No extremo sul, a Argentina, que anos atrás celebrou o primeiro casamento gay da América Latina, aprovou na Câmara dos Deputados a legalização do aborto, nas primeiras 14 semanas de gestação, e sua gratuidade no sistema público de saúde. No extremo norte, no Canadá, um dos primeiros países a reconhecer o casamento civil igualitário, a Câmara dos Deputados aprovou a legalização da maconha para fins medicinais e recreativos e a regulamentação do seu comércio e autocultivo. O Senado já tinha aprovado a lei, mas terá que fazer a última revisão, porque os deputados fizeram emendas ao texto original.

Ambos países pretendem acabar com a legislação hipócrita e fracassada do “faz de conta”, que ainda vigora no Brasil, sustentada pelas bancadas do boi, da bala e da Bíblia, em acordo com a ultradireita e os partidos fisiológicos. 

A lei do faz de conta diz que o aborto é proibido, como se isso impedisse sua prática. Contudo, a cada ano, milhares de mulheres abortam na clandestinidade, e todos sabemos disso. As que podem pagar, fazem em boas clínicas particulares. Já as mais pobres, desesperadas e sem a proteção da saúde pública, recorrem a métodos caseiros ou a pessoas que praticam abortos de formas inseguras e perigosas. E milhares morrem. Nos países onde o aborto é legal não há mais abortos do que naqueles onde a lei os proíbe (de fato, na maioria dos casos, o número se reduz após a legalização), mas a morte de mulheres por abortos clandestinos, uma das principais causas de mortalidade materna, cai a números próximos do zero. No Brasil são milhares. Os defensores do faz de conta, contudo, dizem ser “a favor da vida”.

A lei do faz de conta também diz que a comercialização e o consumo de maconha estão proibidos, mas todos sabemos que a maconha continua sendo vendida e consumida. Qualquer pessoa que quiser fumar um baseado sabe onde e com quem comprar. Mas essa hipocrisia institucionalizada produz problemas infinitamente mais graves que o consumo de maconha: guerras de facções, territórios militarizados, milhares de mortos e presos, superlotação carcerária, corrupção e brutalidade policiais, insegurança. E a maconha continua sendo vendida, inclusive a crianças, porque boca de fumo ilegal não tem restrições de idade, e sem pagar impostos.

—————

Tarefas a fazer:
(a) Responda com base no texto sobre aborto e maconha:
(i) Até quantas semanas de gestação vale a legalização do aborto aprovada pela Câmara dos Deputados da Argentina?
(ii) Para quais fins o Canadá aprovou a legalização da maconha?
(iii) Quais bancadas sustentam a legislação do "faz de conta" no Brasil?
(b) Escreva a continuação do texto sobre aborto e maconha, começando logo após a última frase apresentada.

Dados fornecidos:
—————

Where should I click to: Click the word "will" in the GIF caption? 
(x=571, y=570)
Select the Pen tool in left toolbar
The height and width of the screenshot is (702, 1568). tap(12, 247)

—————

Respostas por tarefa:
(a)
(i) Vale nas primeiras 14 semanas de gestação.
(ii) Para fins medicinais e recreativos.
(iii) As bancadas do boi, da bala e da Bíblia.

(b)
Em ambos os casos, a lei do faz de conta não cumpre sua promessa (não evita os abortos nem o comércio de maconha) e provoca prejuízos enormes à sociedade, que podemos medir, principalmente, em número de mortes. É o fracasso da hipocrisia, mas a maioria dos políticos, mesmo sabendo que não servem, se recusam a mudar. Irresponsabilidade.

Sou autor de dois projetos de lei para fazer essa mudança: o PL 882/2015, que legaliza o aborto seguro e estabelece políticas públicas para prevenir a gravidez indesejada e garantir os direitos sexuais e reprodutivos das mulheres; e o PL 7270/2014, que legaliza e regulamenta a produção, comercialização e o autocultivo da maconha e propõe mudanças radicais na política de drogas. São projetos sérios, elaborados com a ajuda dos melhores especialistas e dos movimentos sociais e inspirados nas melhores experiências dos países mais desenvolvidos.

No extremo norte e no sul do continente, dois países com diferentes línguas e culturas nos mostraram o caminho que a maioria do nosso Congresso se recusa a percorrer. Ainda estamos a tempo de não perder o bonde da história! Que aqui também seja lei!